*Stated problem*
Rewrite the lines below as a numbered list, skipping any blank lines and leaving out the pictures.

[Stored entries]
-- start --

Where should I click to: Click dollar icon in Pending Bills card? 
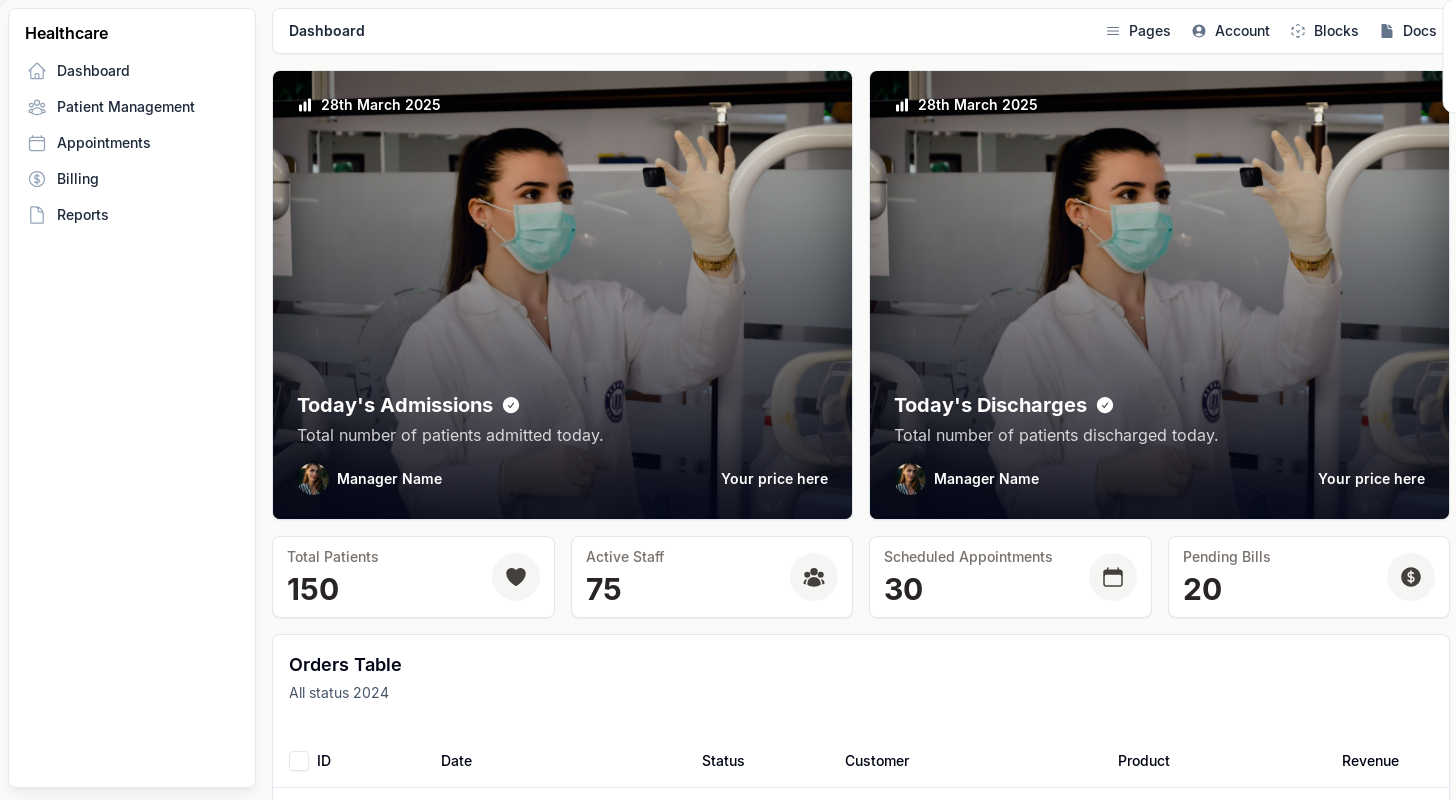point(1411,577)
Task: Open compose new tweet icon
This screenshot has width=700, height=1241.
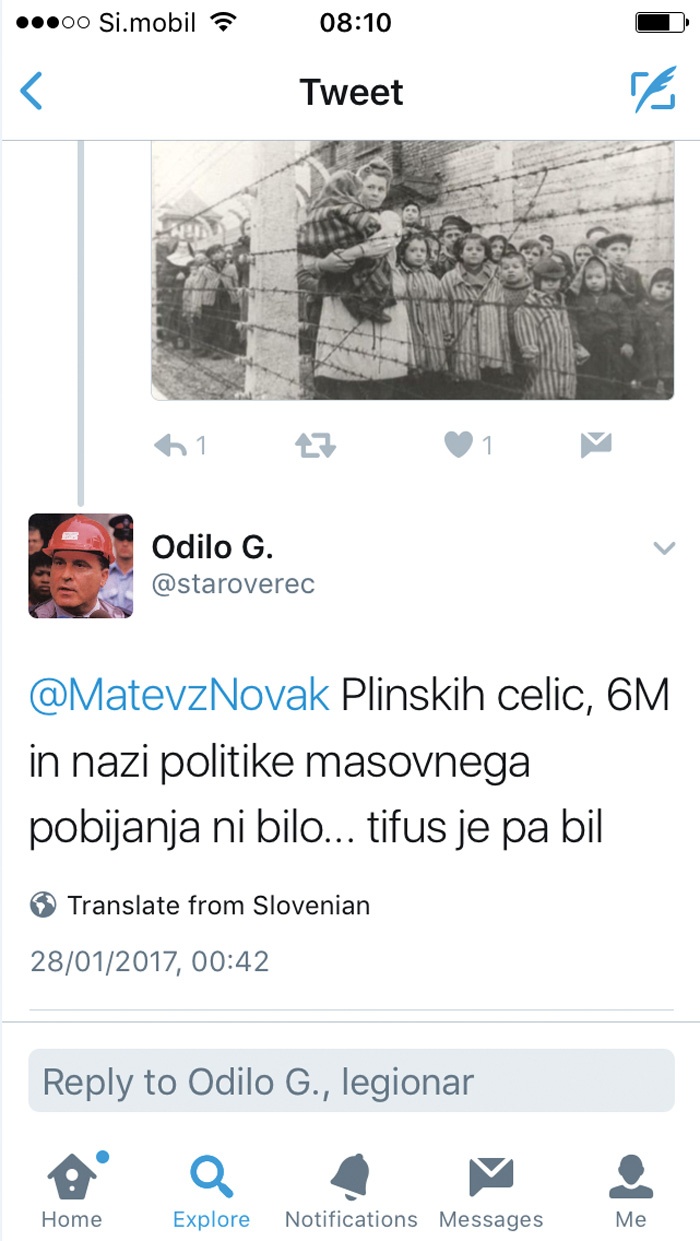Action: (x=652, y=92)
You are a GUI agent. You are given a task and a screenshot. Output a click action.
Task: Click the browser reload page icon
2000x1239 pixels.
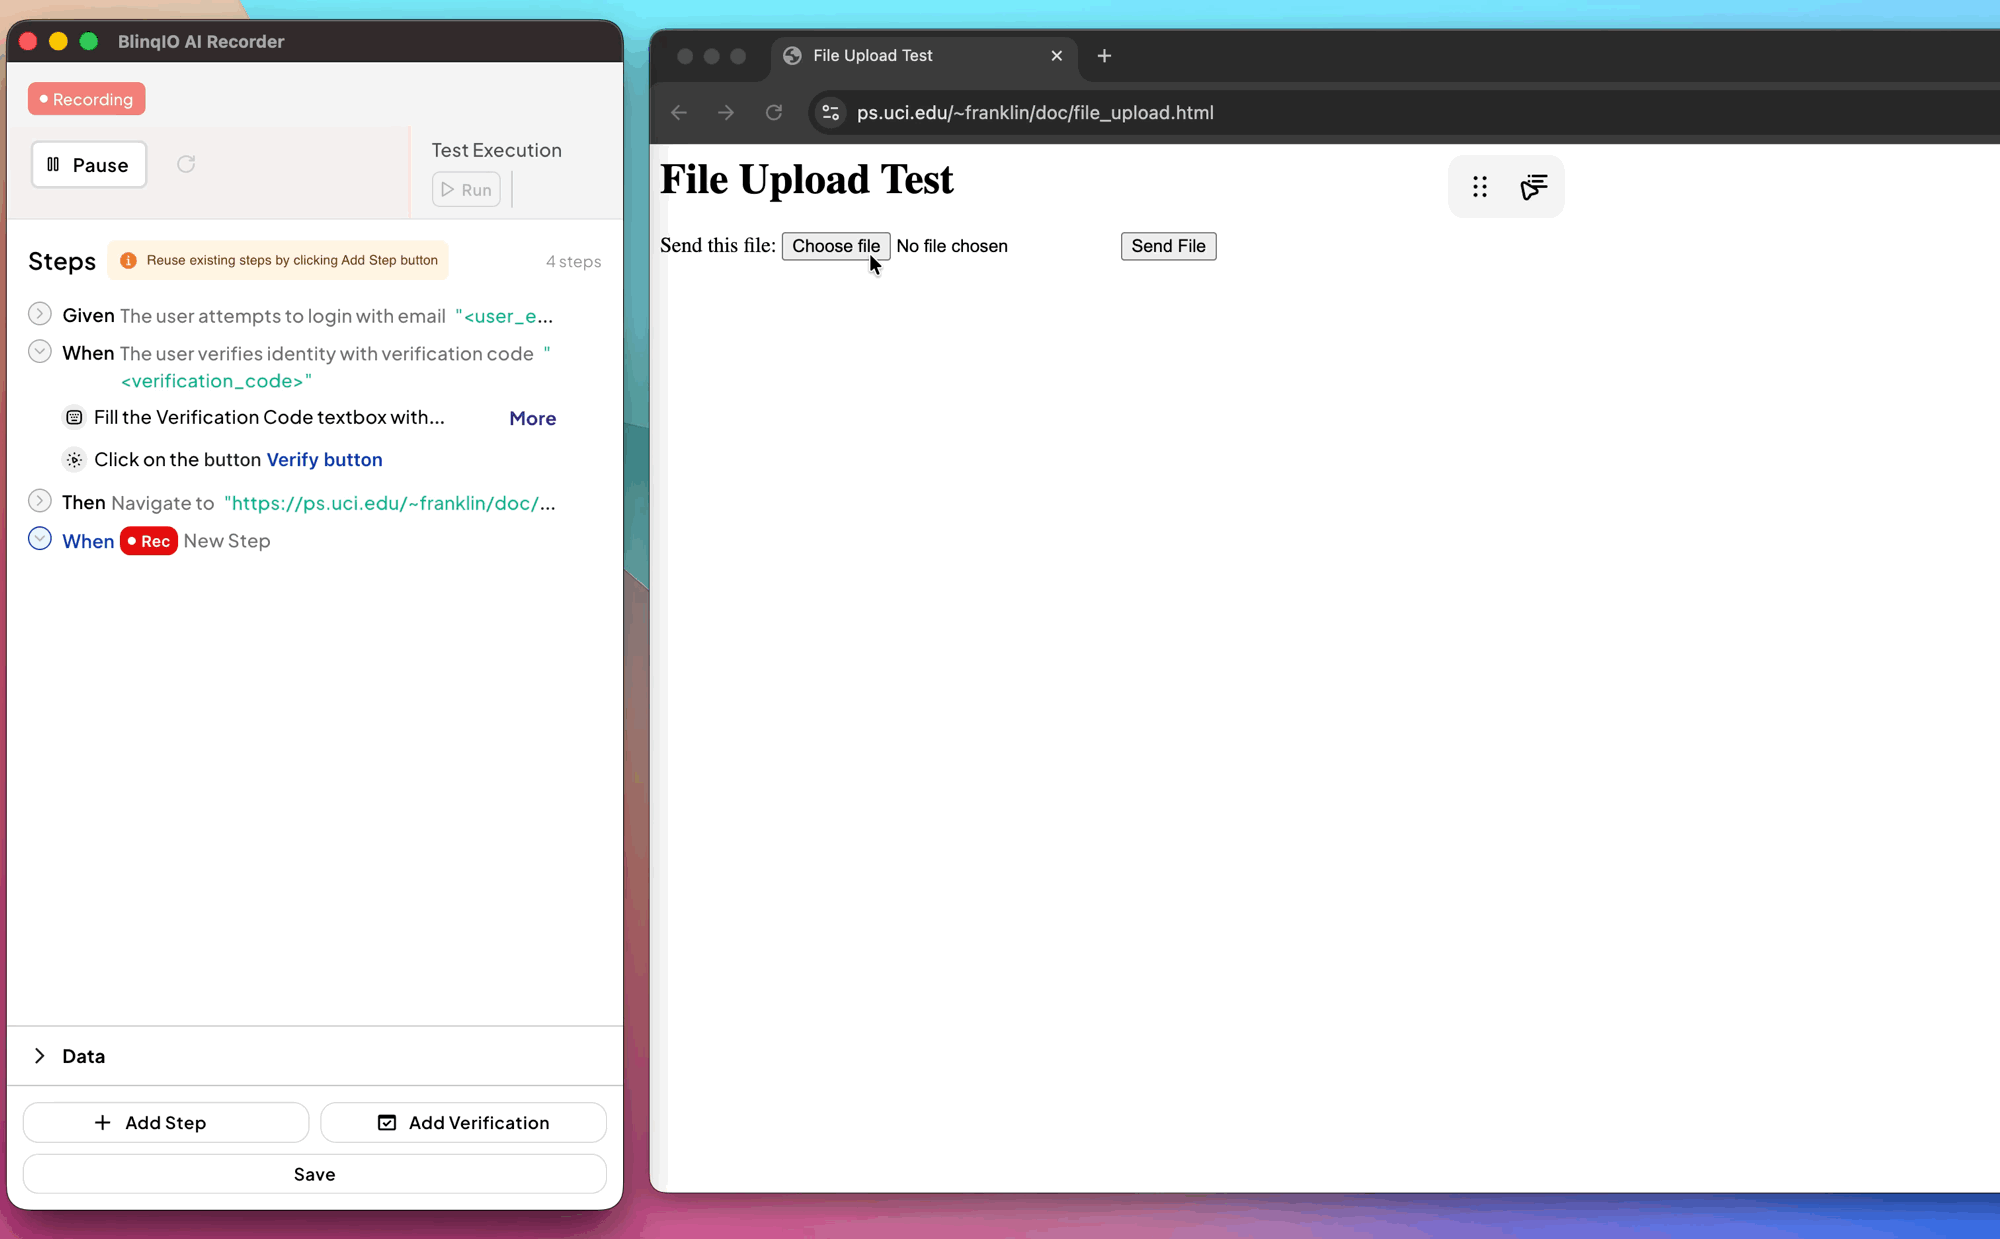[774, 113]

-- end --

*Solution to this exercise*
1. Where should I click to: Click dollar icon in Pending Bills card? 
2. point(1411,577)
3. Task: Open compose new tweet icon
4. This screenshot has width=700, height=1241.
5. Action: (x=652, y=92)
6. You are a GUI agent. You are given a task and a screenshot. Output a click action.
7. Task: Click the browser reload page icon
8. 2000x1239 pixels.
9. [774, 113]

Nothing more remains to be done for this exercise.